BEGIN Source document
Last month, a judge in the United States District Court for the District of New Jersey ruled that an employee who files a wage and hour claim with the New Jersey Department of Labor (“NJDOL”) can be protected from retaliation under the Fair Labor Standards Act (“FLSA”) even if her original claim did not assert that her employer violated the FLSA.
Veronica Reilly worked for Quick Care Medical, P.C., as an office manager. She filed a claim seeking to recover unpaid vacation time and overtime pay with the NJDOL. Specifically, she claimed the company failed to pay her $673.20 to which she was entitled when she used a week of her accrued vacation time. She also claimed she was improperly denied $168.40 in overtime pay. She brought her claims under two state laws, the New Jersey Wage Collection Statute and the Wage Payment Law Statute. Ms. Reilly won both of her claims, and the NJDOL ordered Quick Care to pay the full $841.60 she sought in vacation and overtime pay.
END Source document
BEGIN Collected data
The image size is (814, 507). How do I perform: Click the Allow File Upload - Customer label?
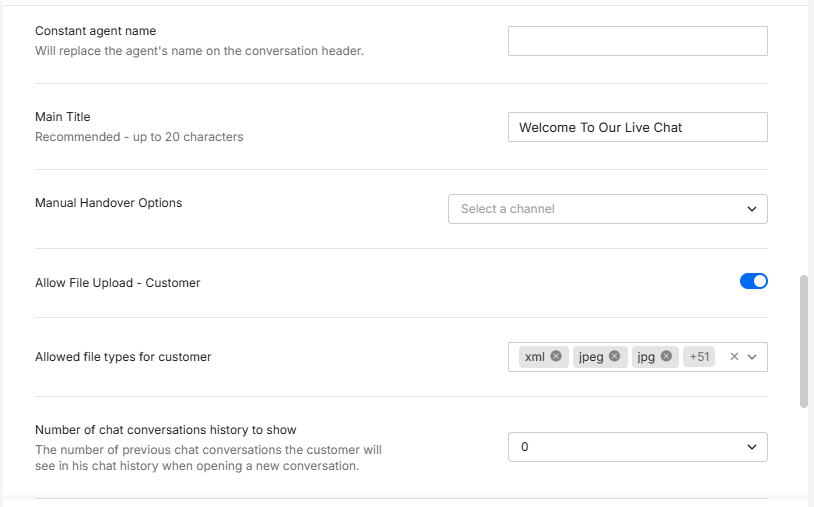pyautogui.click(x=117, y=283)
END Collected data
About this exercise:
Extend the article about the New Jersey federal court's FLSA retaliation ruling, starting right after its final sentence.

Result for this exercise:
According to Ms. Reilly, when she returned to work on the day of her hearing at the NJDOL, her boss, Dr. Neerja Misra, reprimanded her for failing to tell the company she was going to be late for work that day. Dr. Misra apparently told Ms. Reilly not to come to work for the next three days, and then fired Ms. Reilly when she returned to work on the fourth day after her hearing.
Ms. Reilly filed a lawsuit alleging that both Quick Care and Dr. Misra violated the FLSA by firing her because she filed her claim with the NJDOL. The FLSA is a federal law which, among other things, regulates employee compensation and overtime pay. It also prevents an employer from firing an employee because he or she makes a complaint related to one of the FLSA’s provisions.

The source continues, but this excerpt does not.